It's nothing to do with morals. It's a simple question of efficiency, waste and logic. Even for meat/cheese: A single 200 gramme hunk of cheese likely needed at least tens of pints of water to be made (hydrating the cows and irrigating their feed), took tens of square meters of land (the land needed to grow the feed for the cow to eat for its entire life), caused gallons of methane to be pumped into the atmo, and needed hundreds of miles of transportation, packaging, energy for keeping them cool, etc. The exact same goes for meat. The same does not go for vegetables or legumes etc, which you can get locally in any city and even grow yourself. A vegetable-based diet has a tiny and infinitely more ethical footprint.

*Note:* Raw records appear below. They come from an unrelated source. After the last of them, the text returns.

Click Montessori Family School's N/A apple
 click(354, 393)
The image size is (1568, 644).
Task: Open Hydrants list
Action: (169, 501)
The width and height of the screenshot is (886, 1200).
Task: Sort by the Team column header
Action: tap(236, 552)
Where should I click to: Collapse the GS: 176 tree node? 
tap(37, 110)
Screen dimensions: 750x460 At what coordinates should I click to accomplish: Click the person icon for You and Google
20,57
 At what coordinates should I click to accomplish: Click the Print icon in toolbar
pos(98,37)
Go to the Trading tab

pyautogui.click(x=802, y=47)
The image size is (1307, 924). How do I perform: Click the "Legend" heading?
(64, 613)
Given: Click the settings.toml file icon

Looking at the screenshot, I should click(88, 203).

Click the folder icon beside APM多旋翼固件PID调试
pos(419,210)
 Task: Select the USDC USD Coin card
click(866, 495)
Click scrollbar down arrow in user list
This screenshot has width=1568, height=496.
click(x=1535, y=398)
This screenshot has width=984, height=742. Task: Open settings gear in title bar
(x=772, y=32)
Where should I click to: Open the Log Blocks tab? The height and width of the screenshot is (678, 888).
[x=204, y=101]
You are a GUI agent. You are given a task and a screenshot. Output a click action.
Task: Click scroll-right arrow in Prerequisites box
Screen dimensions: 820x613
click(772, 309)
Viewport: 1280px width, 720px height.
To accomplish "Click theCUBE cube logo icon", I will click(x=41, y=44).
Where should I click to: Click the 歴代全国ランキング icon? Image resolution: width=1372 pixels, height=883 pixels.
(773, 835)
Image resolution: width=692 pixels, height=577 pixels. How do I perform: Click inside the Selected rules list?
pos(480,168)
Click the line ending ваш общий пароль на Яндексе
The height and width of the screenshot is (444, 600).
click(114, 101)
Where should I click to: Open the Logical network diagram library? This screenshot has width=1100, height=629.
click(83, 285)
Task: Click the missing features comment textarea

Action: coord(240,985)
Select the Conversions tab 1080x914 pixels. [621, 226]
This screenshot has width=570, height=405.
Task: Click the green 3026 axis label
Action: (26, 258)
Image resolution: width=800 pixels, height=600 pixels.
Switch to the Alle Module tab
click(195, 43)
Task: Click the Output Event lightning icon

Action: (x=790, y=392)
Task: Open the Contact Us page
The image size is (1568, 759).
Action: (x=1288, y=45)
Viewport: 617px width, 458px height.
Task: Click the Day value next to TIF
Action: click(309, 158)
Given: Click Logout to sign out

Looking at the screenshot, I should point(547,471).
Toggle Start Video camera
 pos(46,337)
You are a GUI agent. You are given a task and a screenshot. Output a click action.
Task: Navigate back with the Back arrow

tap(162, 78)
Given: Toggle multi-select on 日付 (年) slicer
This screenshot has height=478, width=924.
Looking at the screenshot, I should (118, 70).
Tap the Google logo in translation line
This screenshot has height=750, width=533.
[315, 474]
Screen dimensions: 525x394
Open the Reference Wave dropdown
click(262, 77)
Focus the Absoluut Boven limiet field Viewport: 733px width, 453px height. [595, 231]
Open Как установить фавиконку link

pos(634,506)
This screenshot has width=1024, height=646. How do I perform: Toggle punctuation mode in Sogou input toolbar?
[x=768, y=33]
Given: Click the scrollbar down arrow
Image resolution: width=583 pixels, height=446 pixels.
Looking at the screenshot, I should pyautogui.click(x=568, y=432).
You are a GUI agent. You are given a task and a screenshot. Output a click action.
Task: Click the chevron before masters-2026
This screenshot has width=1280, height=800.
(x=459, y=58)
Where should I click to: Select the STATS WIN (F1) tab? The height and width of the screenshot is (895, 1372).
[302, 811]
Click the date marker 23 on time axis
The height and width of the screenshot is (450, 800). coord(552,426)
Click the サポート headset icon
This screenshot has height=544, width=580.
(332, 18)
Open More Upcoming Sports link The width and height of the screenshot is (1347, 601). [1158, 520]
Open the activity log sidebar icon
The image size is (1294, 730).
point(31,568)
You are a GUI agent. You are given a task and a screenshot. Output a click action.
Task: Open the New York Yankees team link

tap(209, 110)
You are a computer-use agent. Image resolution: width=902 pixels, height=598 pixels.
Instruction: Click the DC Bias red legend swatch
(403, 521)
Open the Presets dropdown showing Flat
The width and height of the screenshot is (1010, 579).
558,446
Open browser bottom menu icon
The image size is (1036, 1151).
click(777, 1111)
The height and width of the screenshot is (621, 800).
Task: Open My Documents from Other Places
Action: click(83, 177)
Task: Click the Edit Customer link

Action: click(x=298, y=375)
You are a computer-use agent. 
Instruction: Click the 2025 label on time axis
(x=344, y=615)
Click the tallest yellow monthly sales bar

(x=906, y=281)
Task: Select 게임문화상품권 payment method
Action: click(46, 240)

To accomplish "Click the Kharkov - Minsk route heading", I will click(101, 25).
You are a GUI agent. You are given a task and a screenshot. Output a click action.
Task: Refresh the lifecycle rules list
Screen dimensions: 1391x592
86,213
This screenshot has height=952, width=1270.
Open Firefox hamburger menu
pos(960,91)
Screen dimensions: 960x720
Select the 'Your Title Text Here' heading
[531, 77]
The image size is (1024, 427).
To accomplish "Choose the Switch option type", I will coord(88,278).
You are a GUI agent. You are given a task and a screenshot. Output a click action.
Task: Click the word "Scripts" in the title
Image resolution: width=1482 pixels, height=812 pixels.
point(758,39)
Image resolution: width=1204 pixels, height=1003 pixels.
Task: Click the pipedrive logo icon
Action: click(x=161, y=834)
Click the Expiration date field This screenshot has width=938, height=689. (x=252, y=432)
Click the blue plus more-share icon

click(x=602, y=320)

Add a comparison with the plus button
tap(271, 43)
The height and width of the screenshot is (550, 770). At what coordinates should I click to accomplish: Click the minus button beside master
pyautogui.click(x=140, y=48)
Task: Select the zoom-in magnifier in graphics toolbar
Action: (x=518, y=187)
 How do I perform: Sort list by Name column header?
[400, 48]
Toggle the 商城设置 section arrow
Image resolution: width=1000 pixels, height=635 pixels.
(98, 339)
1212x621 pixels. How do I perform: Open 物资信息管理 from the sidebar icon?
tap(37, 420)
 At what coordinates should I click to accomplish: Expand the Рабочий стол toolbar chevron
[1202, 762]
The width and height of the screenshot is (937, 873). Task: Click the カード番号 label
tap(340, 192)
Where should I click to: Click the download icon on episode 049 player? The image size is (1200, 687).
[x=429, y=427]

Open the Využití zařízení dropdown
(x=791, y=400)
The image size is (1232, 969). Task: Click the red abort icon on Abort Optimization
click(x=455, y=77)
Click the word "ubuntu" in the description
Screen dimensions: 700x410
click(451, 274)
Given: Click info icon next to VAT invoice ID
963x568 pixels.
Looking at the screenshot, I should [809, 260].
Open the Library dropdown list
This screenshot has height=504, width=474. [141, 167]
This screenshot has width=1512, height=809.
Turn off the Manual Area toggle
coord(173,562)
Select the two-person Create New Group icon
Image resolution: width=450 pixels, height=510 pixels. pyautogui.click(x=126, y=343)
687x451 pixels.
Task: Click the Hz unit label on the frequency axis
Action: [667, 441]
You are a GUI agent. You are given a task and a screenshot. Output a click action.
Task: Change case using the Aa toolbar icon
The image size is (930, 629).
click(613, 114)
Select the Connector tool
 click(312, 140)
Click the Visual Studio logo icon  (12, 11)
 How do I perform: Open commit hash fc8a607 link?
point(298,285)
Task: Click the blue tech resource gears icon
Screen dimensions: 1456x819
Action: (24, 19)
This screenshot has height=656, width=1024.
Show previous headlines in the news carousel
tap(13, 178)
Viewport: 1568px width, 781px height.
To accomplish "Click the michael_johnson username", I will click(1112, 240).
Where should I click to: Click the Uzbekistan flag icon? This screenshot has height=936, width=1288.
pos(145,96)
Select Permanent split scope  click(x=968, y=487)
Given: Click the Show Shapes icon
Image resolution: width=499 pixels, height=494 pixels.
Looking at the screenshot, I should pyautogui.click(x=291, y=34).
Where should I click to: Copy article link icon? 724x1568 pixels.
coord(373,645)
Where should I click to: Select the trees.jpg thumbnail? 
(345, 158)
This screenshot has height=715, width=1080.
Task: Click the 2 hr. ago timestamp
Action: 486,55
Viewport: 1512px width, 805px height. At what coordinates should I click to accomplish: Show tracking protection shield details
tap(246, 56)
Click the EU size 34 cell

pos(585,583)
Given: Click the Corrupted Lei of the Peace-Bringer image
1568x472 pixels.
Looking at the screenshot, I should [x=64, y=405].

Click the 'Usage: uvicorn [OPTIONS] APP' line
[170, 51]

You have to think like: for every bite I have of meat/dairy, how many resources have been pumped into, potentially wasted, and chucked into the atmosphere to create this one bite? Yeah it's fucking delicious, but it's not sustainable at all. It's the least efficient thing to eat. I wish I could eat pork all day. I fucking wish. It's delicious. But it's the wrong thing to do. And today, other alternatives are almost as good.
To answer your question directly: yeah, if we could efficiently grow the tissue 1:1 as it occurs in the animal, it would be absolutely fine. I'd be all over it. It would be efficient and ethical.
You know we almost have that now, right? Can't wait for the synthesised-meat future.